(SET EXERCISE) Format as a JSON list of strings the part of the rows below that opens with the line containing "Given: Open the TEAM WAC photo thumbnail" and closes with the line containing "pos(201,85)", with one string for each line. Omit blank lines and leave the pictures out.
==== DATA SECTION
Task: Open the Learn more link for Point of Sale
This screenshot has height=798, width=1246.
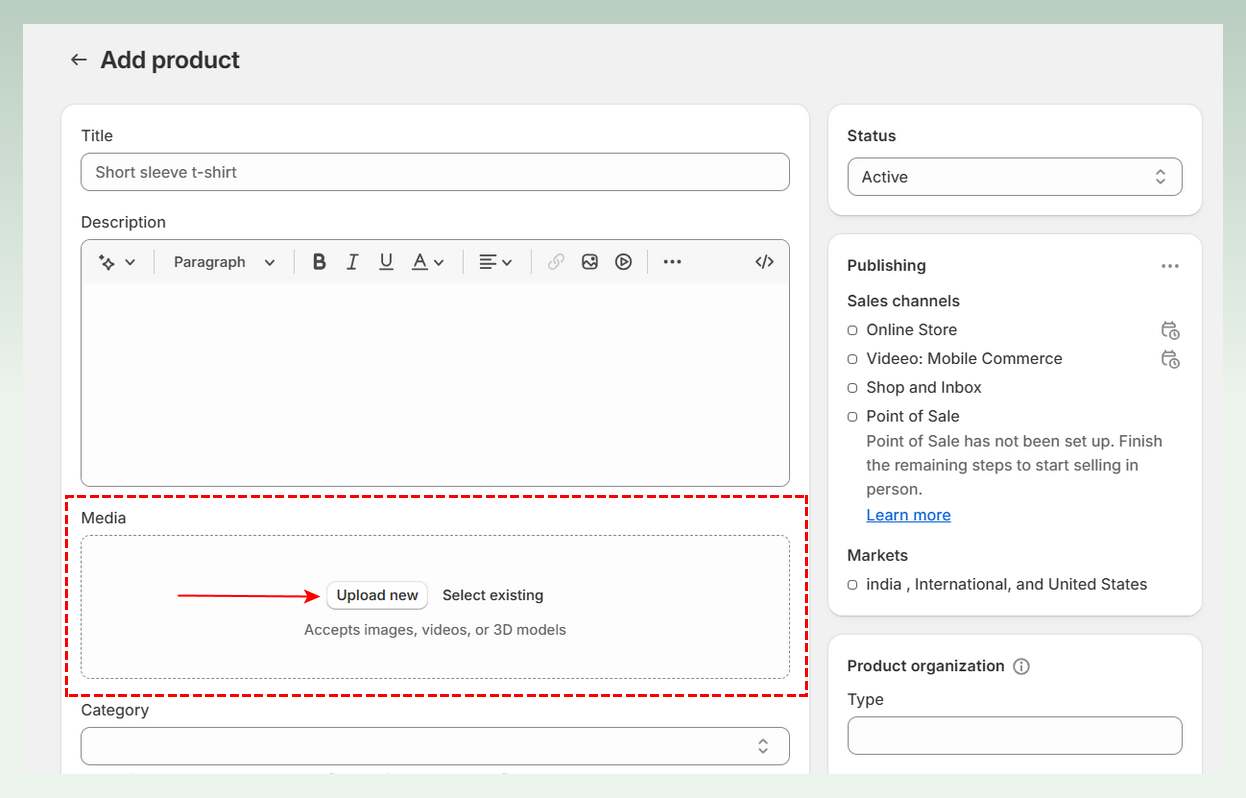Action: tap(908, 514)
========
==== DATA SECTION
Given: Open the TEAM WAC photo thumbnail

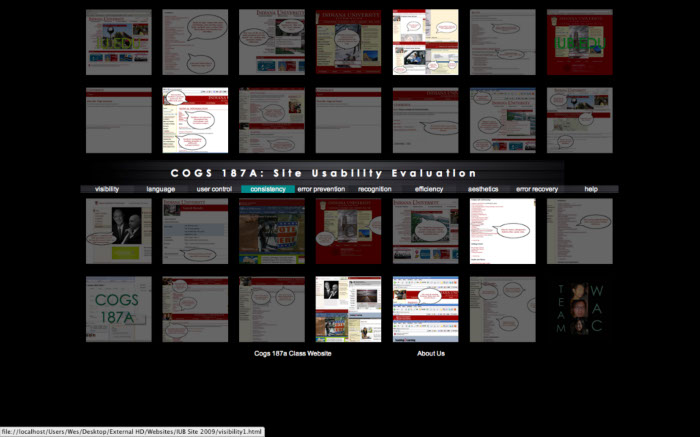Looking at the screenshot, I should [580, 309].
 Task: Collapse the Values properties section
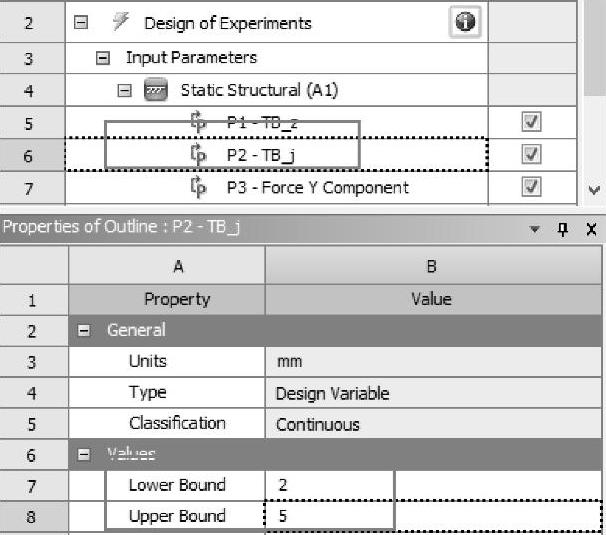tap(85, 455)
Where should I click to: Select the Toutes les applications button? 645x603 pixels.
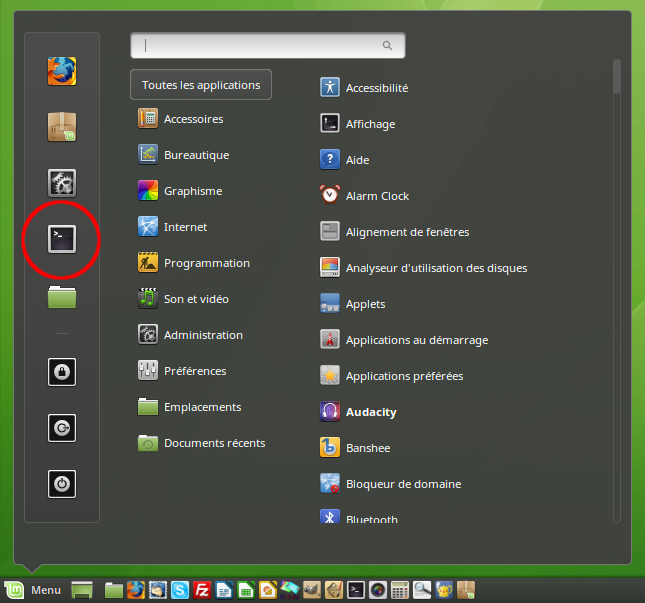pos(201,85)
========
(THE COMPLETED TASK)
[
  "Given: Open the TEAM WAC photo thumbnail",
  "Looking at the screenshot, I should [580, 309].",
  " Task: Collapse the Values properties section",
  "tap(85, 455)",
  "Where should I click to: Select the Toutes les applications button? 645x603 pixels.",
  "pos(201,85)"
]